● **Input material**

-------

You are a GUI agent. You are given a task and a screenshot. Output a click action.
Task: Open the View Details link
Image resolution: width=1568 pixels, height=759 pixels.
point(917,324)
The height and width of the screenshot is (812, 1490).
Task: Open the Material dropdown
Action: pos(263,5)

-------

● **The task**
Can you repeat these lines with "View Details" swapped for "Order Summary" and nothing else changed?

● **Solved exercise**
You are a GUI agent. You are given a task and a screenshot. Output a click action.
Task: Open the Order Summary link
Image resolution: width=1568 pixels, height=759 pixels.
point(917,324)
The height and width of the screenshot is (812, 1490).
Task: Open the Material dropdown
Action: pos(263,5)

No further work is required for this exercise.